La scena horror contemporanea americana appare ormai suddivisa in due tronconi: da un lato vi sono registi come James Wan, Eli Roth, Rob Zombie che hanno saputo creare una propria cifra stilistica ben chiara e riconoscibile, riuscendo a raccontare con originalità storie già trite e ritrite; dall’altro, invece, vi è una folta schiera di autori che, per motivi
commerciali o per mancanza di idee, preferiscono attingere da opere europee ed orientali per dar vita a remake il più delle volte scialbi e deludenti. Questa volta è il turno di Micheal Taverna attingere dalla fonte inesauribile del cosiddetto “J-Horror” e proporre un rifacimento americano di “Apartment 1303” di Ataru Oikama. Il suo “1303”, uscito nelle sale italiane con un ritardo di circa due anni e proiettato anche in 3D, risulta una pellicola molto deludente per via di una regia priva di spunti e di trovate originali che non riesce a rinvigorire un modello di riferimento alquanto mediocre.
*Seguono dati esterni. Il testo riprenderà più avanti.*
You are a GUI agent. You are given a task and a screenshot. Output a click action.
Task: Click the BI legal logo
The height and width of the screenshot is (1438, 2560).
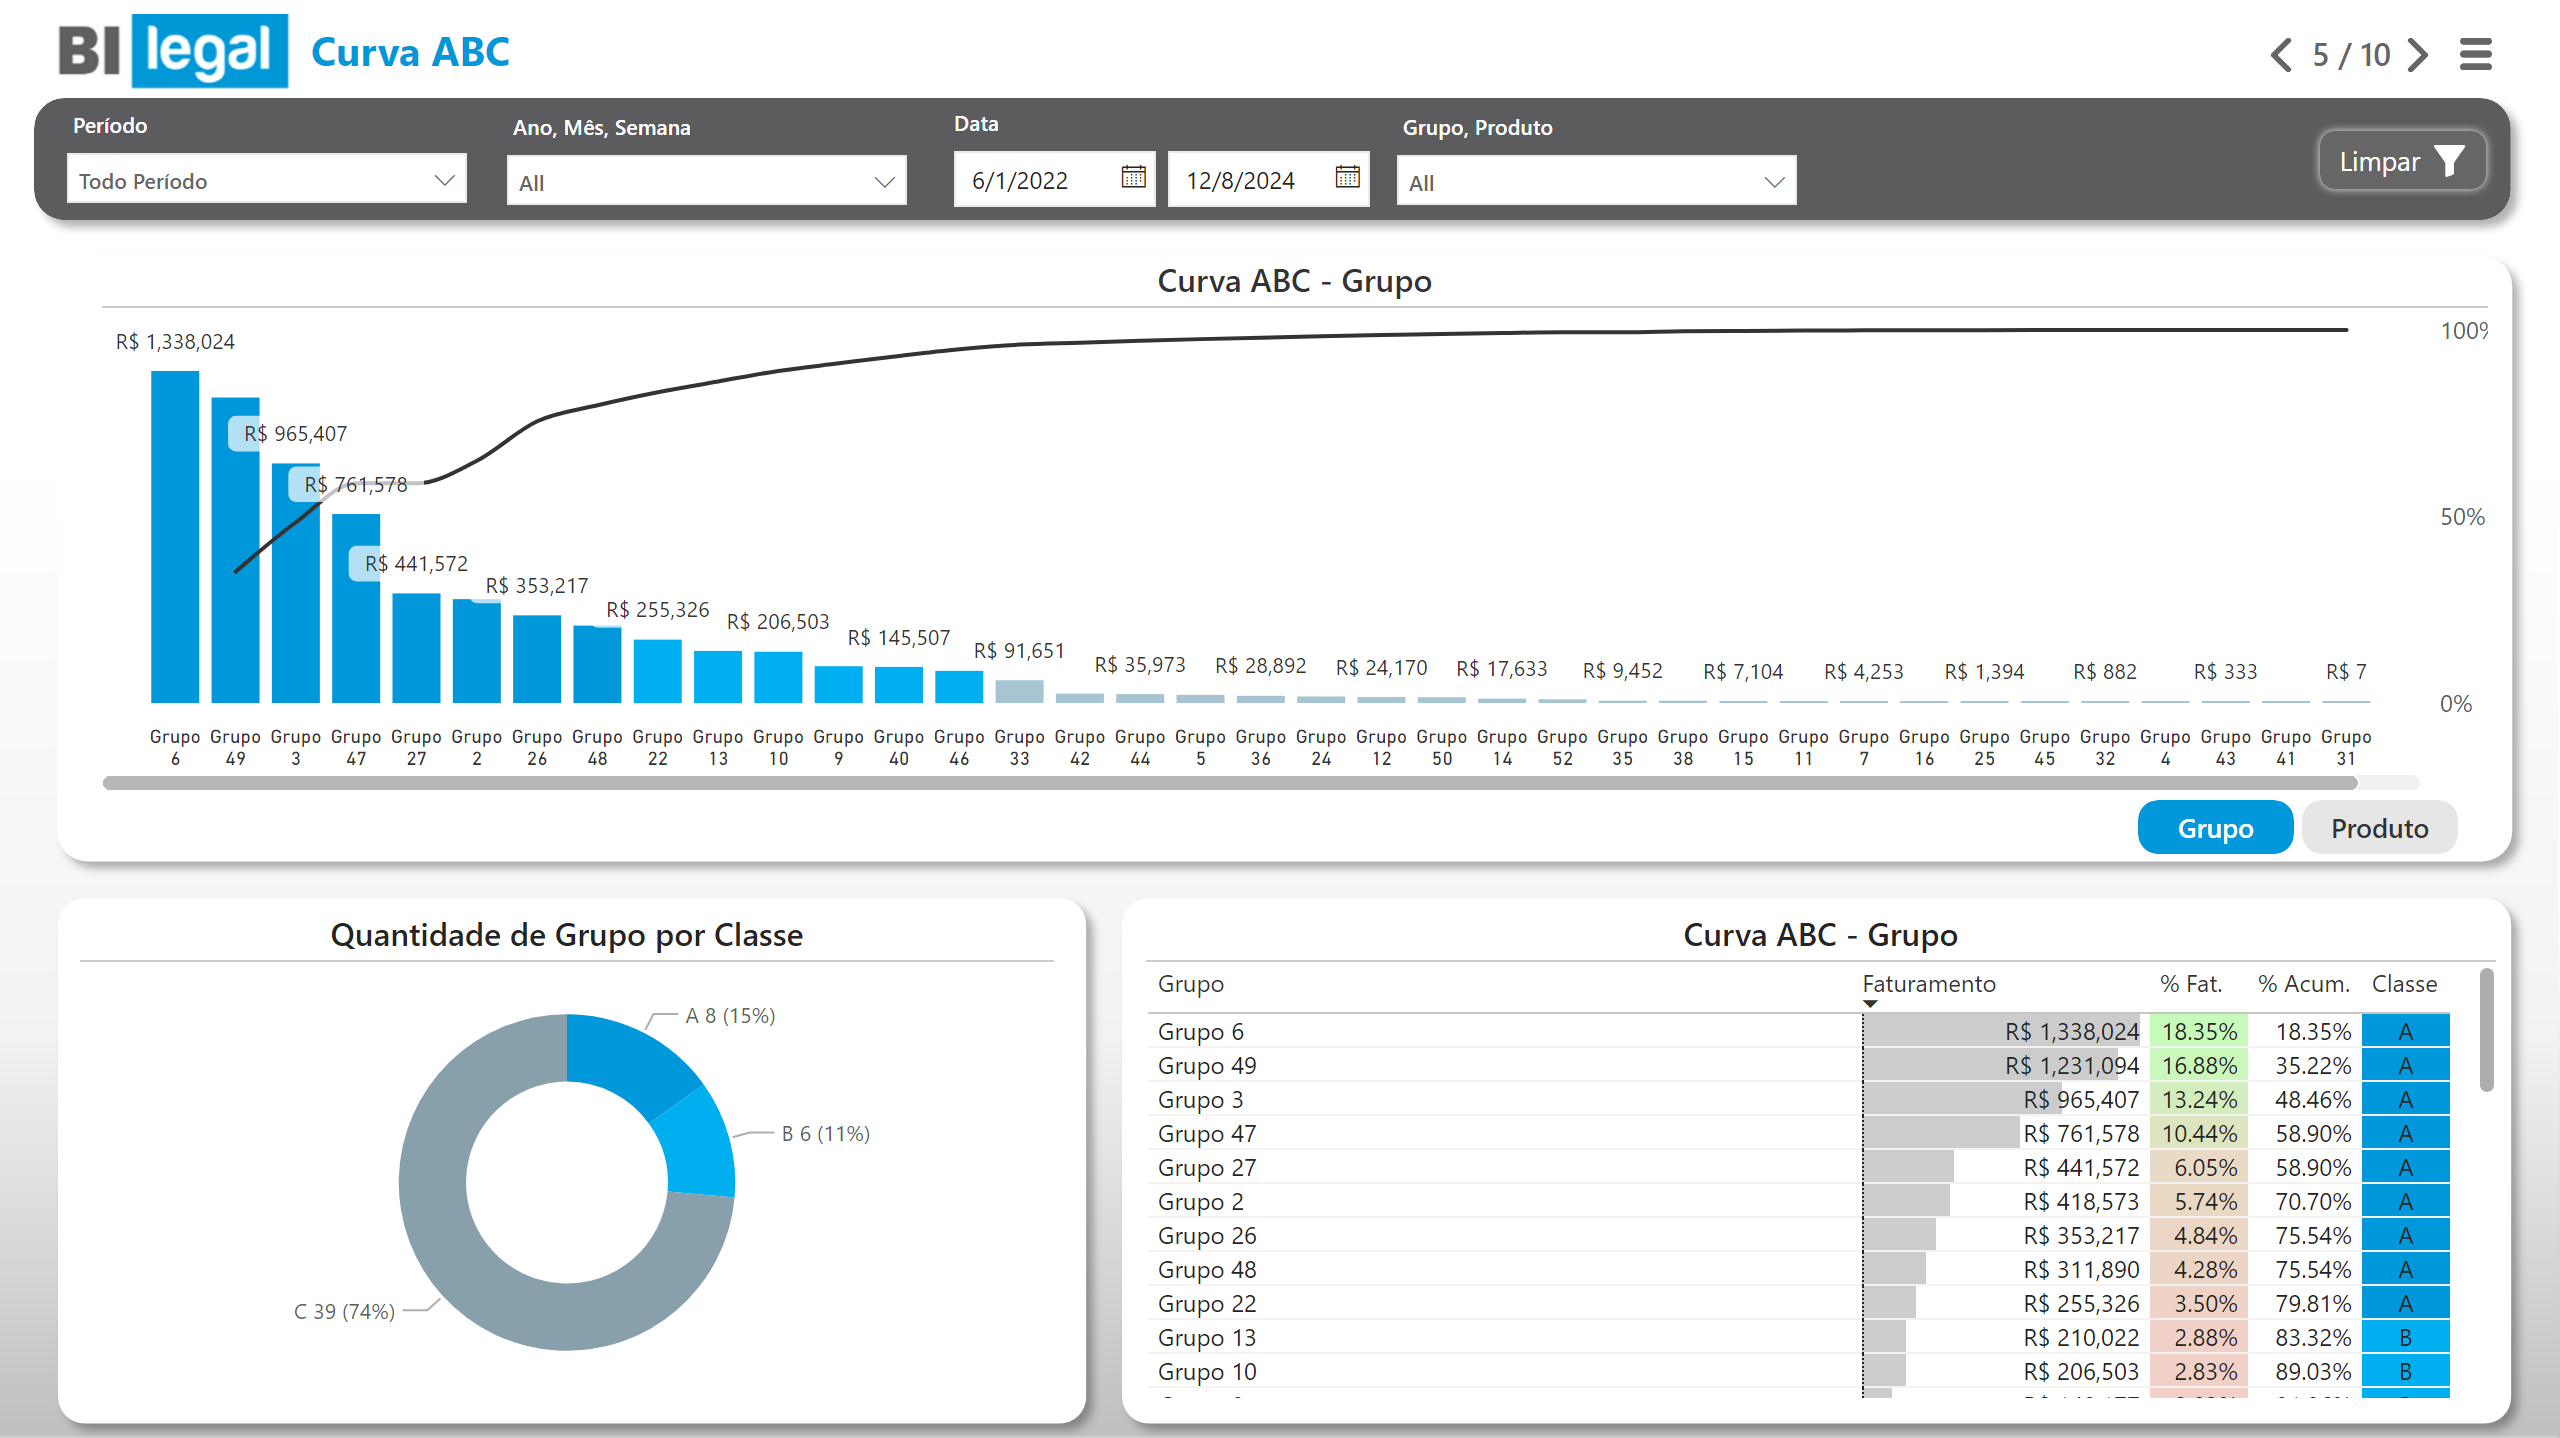click(x=173, y=51)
Grazie alla sue esperienza di produttore di numerosi horror, Taverna dimostra di essere in pieno possesso di tutti gli stilemi del genere volti a creare il facile spavento. Scricchiolii di porte, rumori sinistri e voci di bambini si alternano sulla scena senza però acquisire il ritmo e il mordente necessario per infondere allo spettatore la giusta dose di paura e di tensione. Tutto sembra fin troppo visto e rivisto e anche la fotografia si dimostra
poco funzionale, al pari del commento musicale, vista la tendenza ad essere eccessivamente chiara anche nei momenti in cui gli spettri si manifestano, o almeno dovrebbero, in tutto il loro aspetto e ferocia.
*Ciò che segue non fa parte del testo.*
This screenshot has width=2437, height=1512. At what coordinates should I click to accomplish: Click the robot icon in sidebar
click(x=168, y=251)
Dal punto di vista della scrittura la storia ricalca quasi fedelmente il film di Oikama, con l’aggiunta di una maggior cura nell’analisi del rapporto tra Lara e una madre che viene presentata molto meno matura della figlia. Dopo un inizio incoraggiante, però, il plot si appiattisce anche a causa di una serie di
personaggi piuttosto stereotipati, su tutti quello dell’immancabile belloccio monoespressivo di turno Mark (interpretato da Corey Sevier) pronto a tutto pur di aiutare la protagonista a scoprire la verità. Le uniche note liete provengono dalle figure delle due bambine, che oltre a risultare le uniche ben inserite all’interno del tessuto narrativo, ricordano per il loro aspetto, seppur vagamente, la ragazzina di “Operazione Paura” di Mario Bava, soprattutto nella capigliatura e nell’utilizzo della pallina come gioco.
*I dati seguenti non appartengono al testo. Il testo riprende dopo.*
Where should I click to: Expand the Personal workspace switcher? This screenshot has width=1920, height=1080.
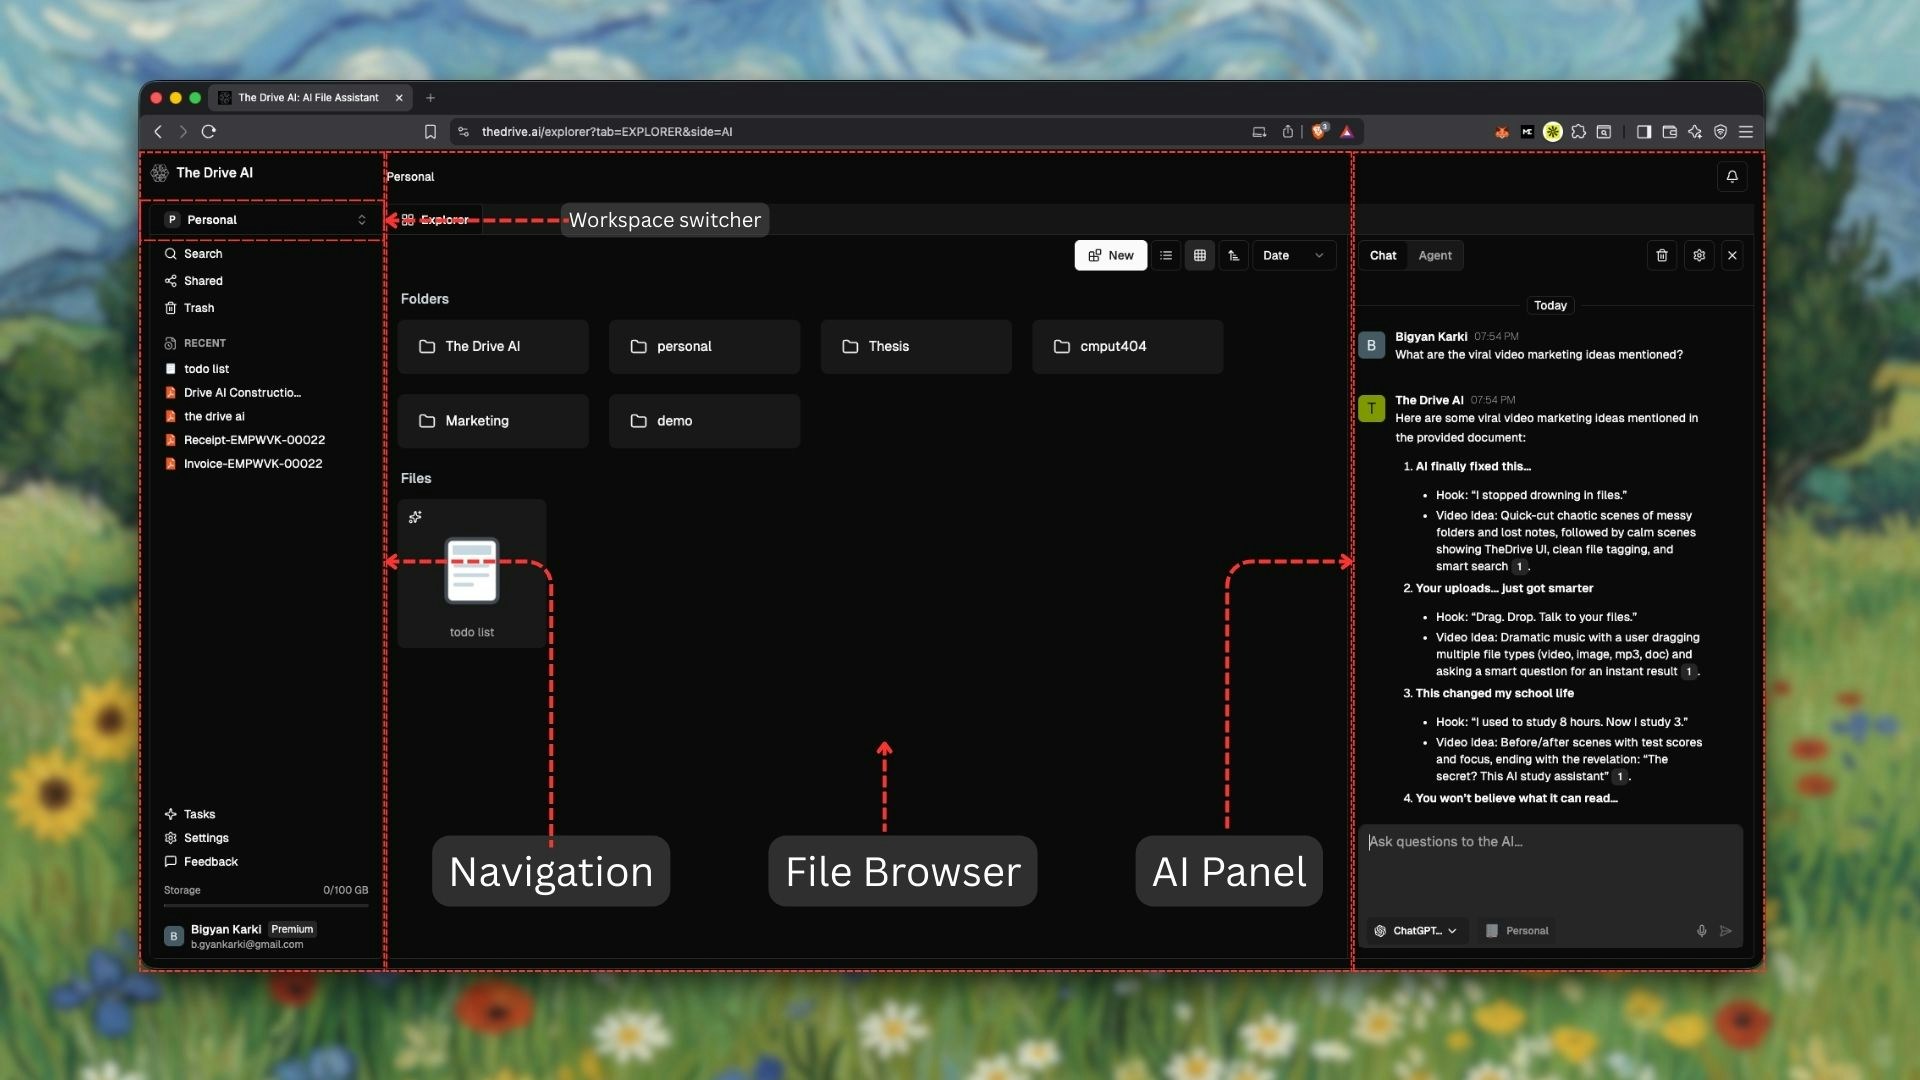point(262,219)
I numerosi buchi di sceneggiatura rappresentano punti deboli dei quali non possono non risentirne un cast non all’altezza della situazione e composto dall’ex stella della serie tv per teenagers “The O.C.” Mischa Barton (nei panni di Lara), Julianne Michelle (nel ruolo di Janet) e da una Rebecca De Mornay che conferisce un carattere fin troppo caricaturale alla madre delle due protagoniste.
Possiamo dire, in conclusione, che “1303” è un’opera che può in parte soddisfare gli stomaci dei cinefili occasionali ma non di certo i palati fini dei cultori del genere.